Those three definitions cover the concept of timbre very well. When two sounds of the same loudness and pitch are played we can distinguish between them. Everyone will agree that a flute and a saxophone playing the same song don’t sound the same. This is due to the difference in timbre of each instrument. Timbre can be based on physical characteristics of instruments, such as airflow, embrasure, and many others. On track 9 you will hear examples of differences in timbre.
Binaural masking is simply the internal masking done by the human auditory system due to the fact that we have two ears, one on either side of the head. The processing and mapping of sound in the brain is still relatively unknown, so the best way to explain what binaural masking is, is simply to demonstrate it.
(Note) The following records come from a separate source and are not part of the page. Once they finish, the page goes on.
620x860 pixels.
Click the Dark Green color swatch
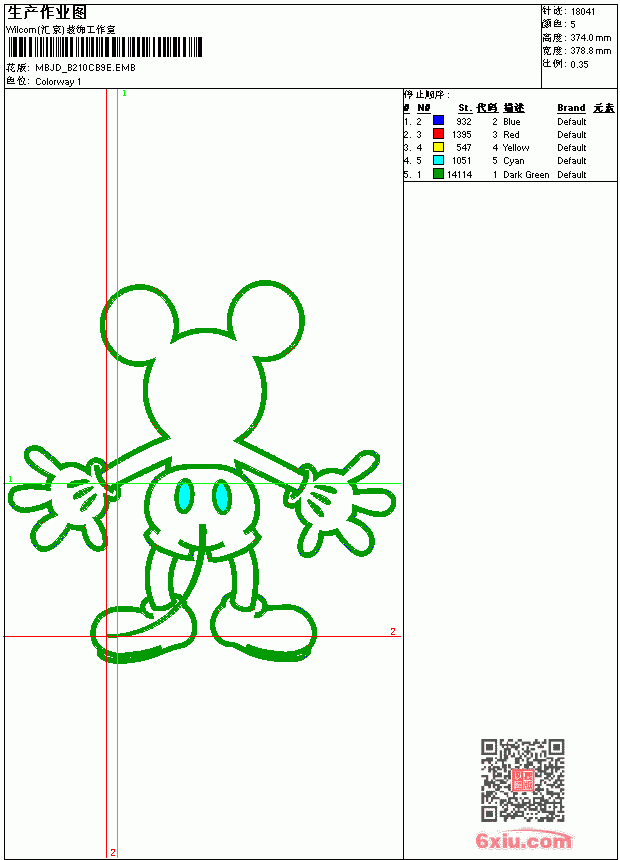438,174
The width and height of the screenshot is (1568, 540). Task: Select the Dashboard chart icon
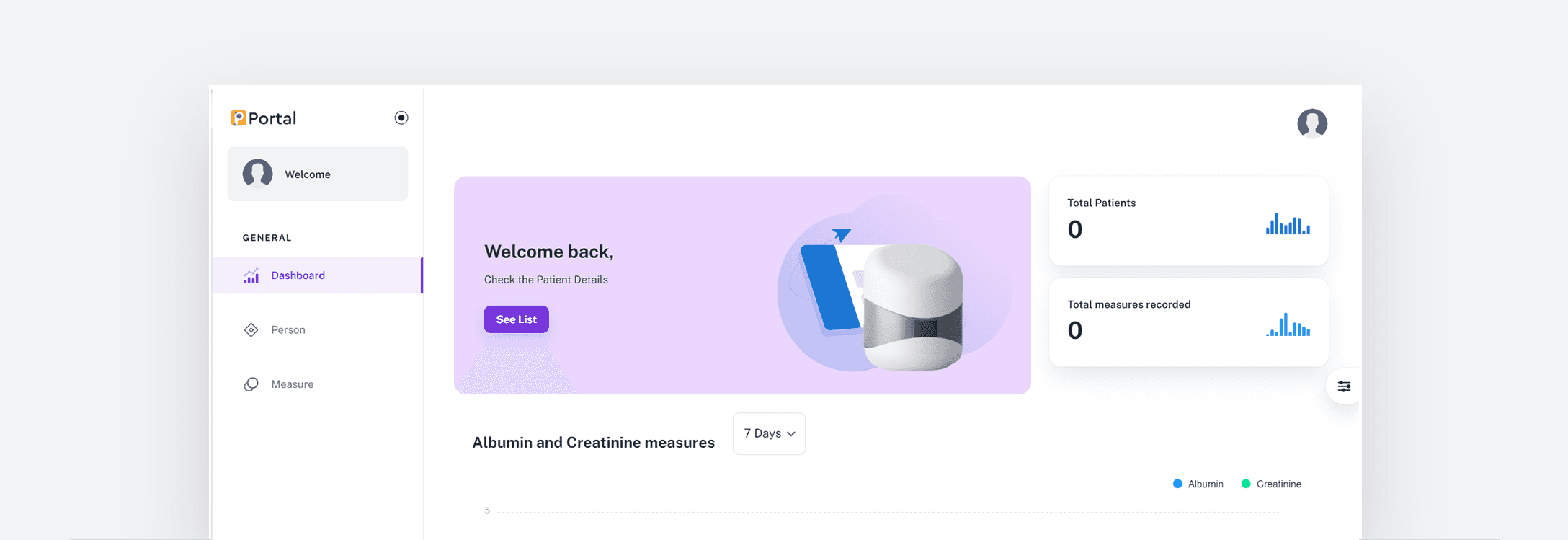coord(251,275)
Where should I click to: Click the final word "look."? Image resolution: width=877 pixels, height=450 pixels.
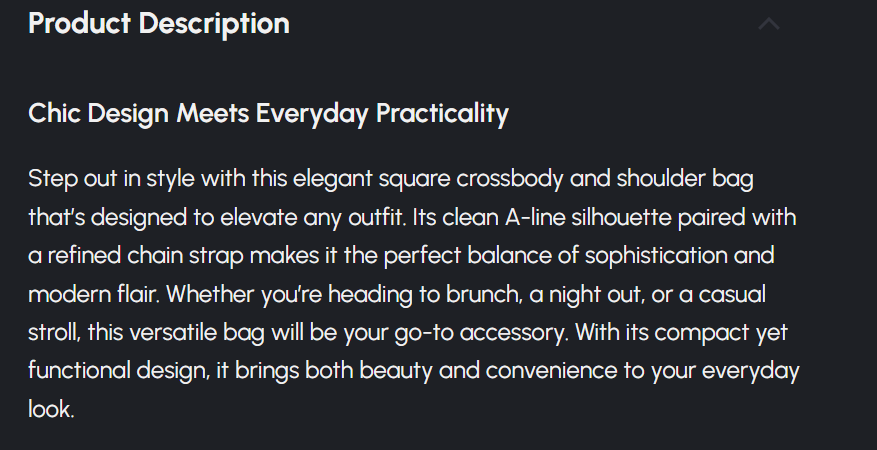[51, 409]
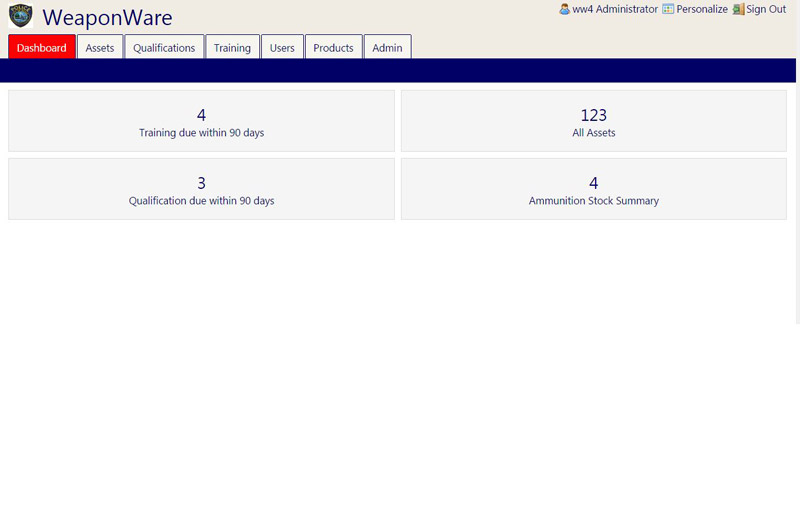Click the Personalize grid icon
800x528 pixels.
[x=668, y=9]
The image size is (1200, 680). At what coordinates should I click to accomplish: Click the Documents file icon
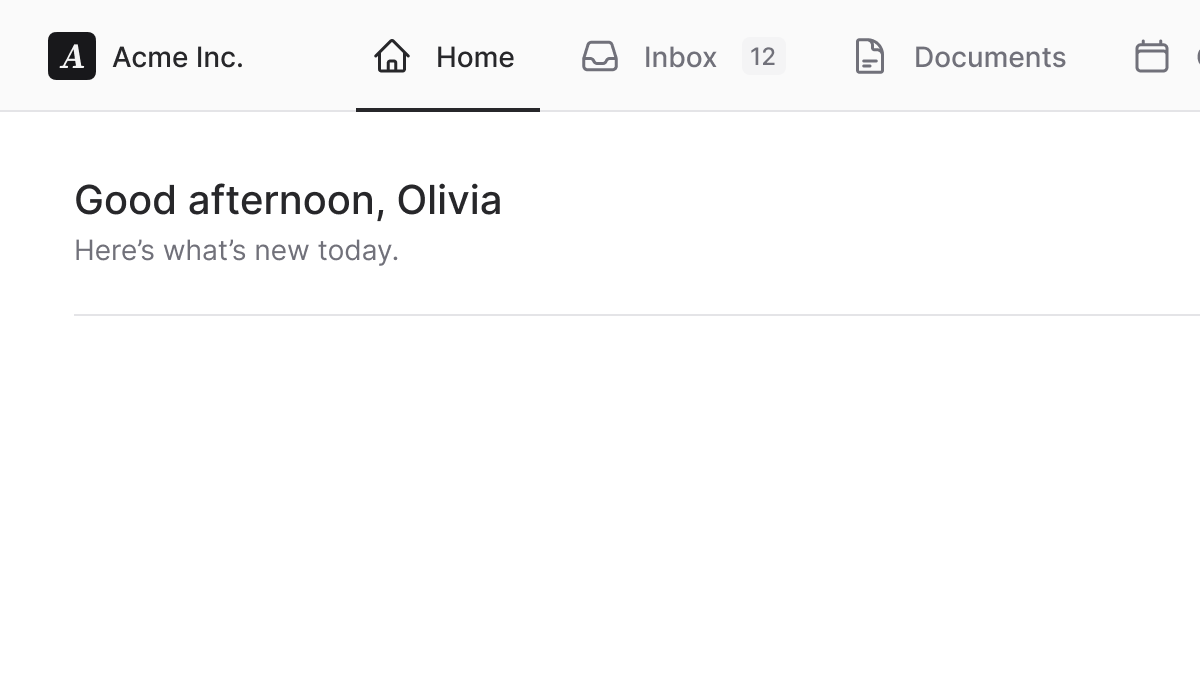coord(870,56)
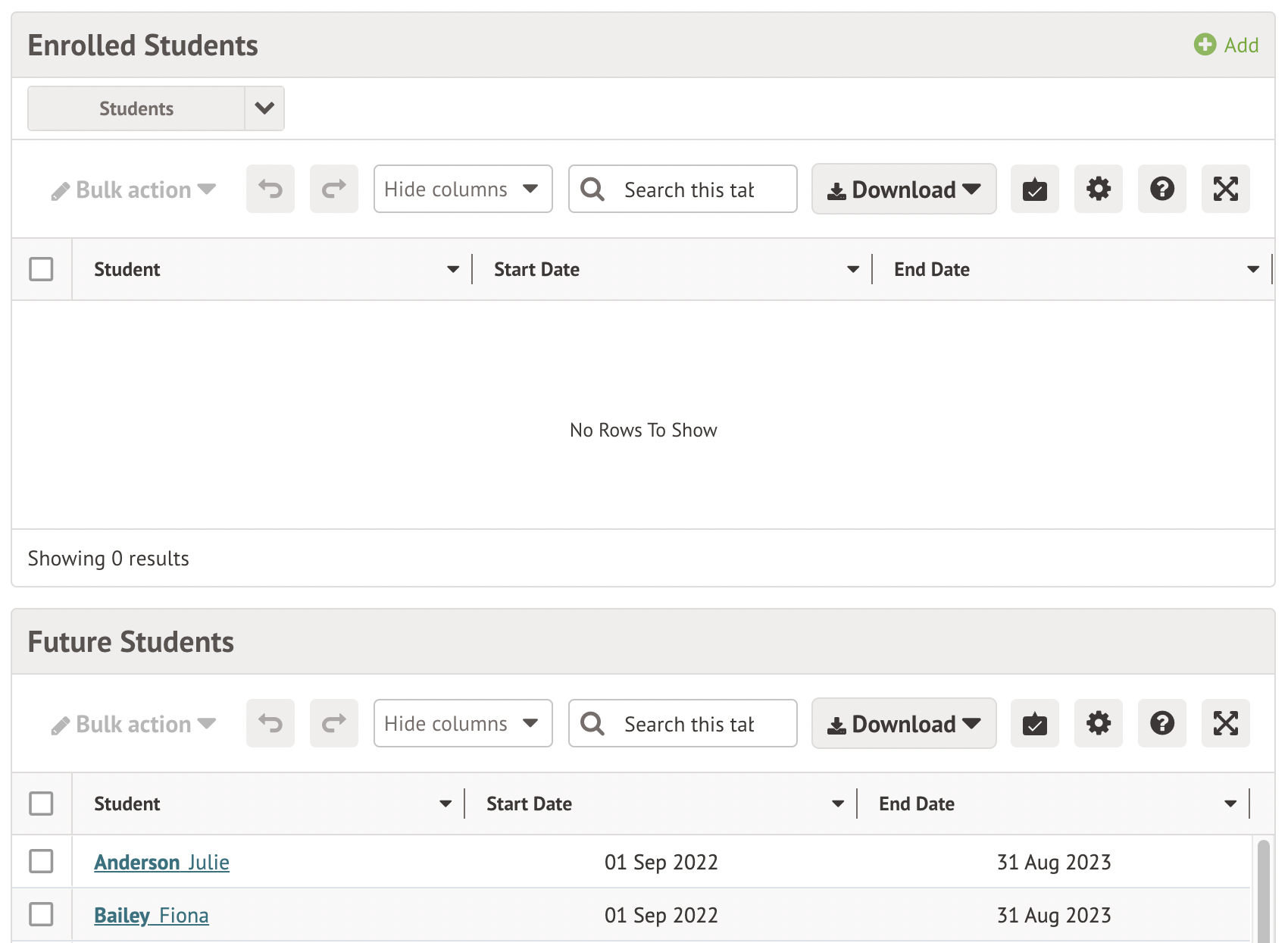This screenshot has width=1288, height=943.
Task: Open End Date column menu in Enrolled Students
Action: [1252, 269]
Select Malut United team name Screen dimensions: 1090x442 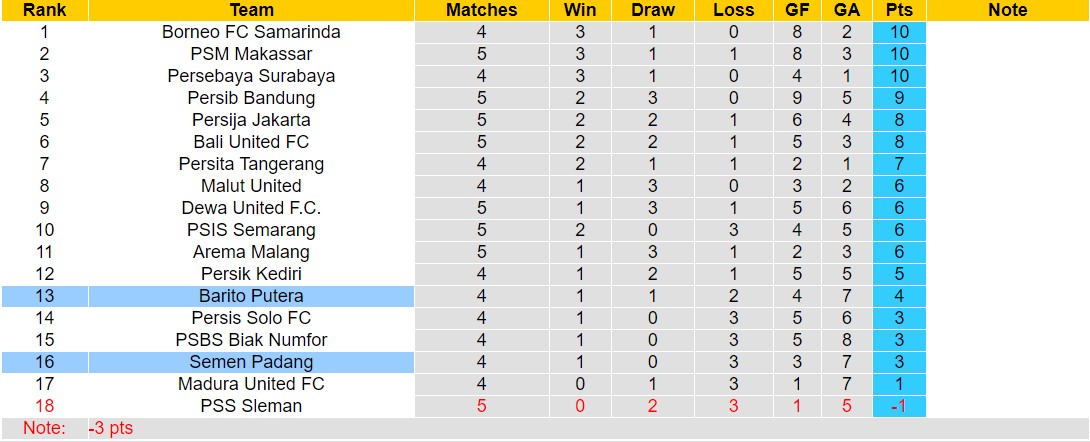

Headphones are required.
Five demonstrations have been created. The first track in this series, track 10, is a 440 Hz reference tone of one second. The next track, track 11, plays the same reference tone added to some noise in the left ear, and nothing in the right ear. The third demo, track 12, is the sine wave plus noise in the left ear and noise in the right ear. The fourth, track 13, is the sine plus noise in the left ear and the same (in-phase) sine plus noise in the right ear. Finally, track 14 is the sine plus noise in the left ear and the sine (out-of-phase) plus noise in the right ear. Figure 2 illustrates the four scenarios from above.
Figure 2. Binaural Masking Effects (Moore, 1964).
Although slightly out of order, the figure above attempts to describe what the listener will hear on tracks 11 through 14. Comparing track 11 and track 12 you should find that the sine wave is much easier to distinguish when noise is played in both the left and right ears. Again, exactly what is happening is unknown, but internally there seems to be some form of cancellation. If you compare tracks 13 and 14 you should notice that the out-of-phase sine wave is easier to hear than the in-phase sine wave. What is the possible or probable cause? The ears tend not to receive signals at exactly the same time. Through years of mapping phase-shifted sounds it could be that the human auditory system does not effectively know how to deal with receiving in-phase tones.
Grouping and Segregation
The human auditory system groups and separates sounds in a very similar fashion to the human visual system. Due to this similarity, visual aids can help explain how the brain groups and segregates sounds.
Apparent motion is a phenomenon that occurs both visually and acoustically. Animation is an example of visual apparent motion. Animation is just a series of drawings viewed in rapid succession. The brain groups these images together and interprets them as a single moving image.
Apparent motion is possible in the auditory domain as well. The brain will group notes as a single melody if the notes are alternated in time at a slow rate. Figure 3 illustrates this visually. This is also acoustically demonstrated on track 15 of the Audiobox CD.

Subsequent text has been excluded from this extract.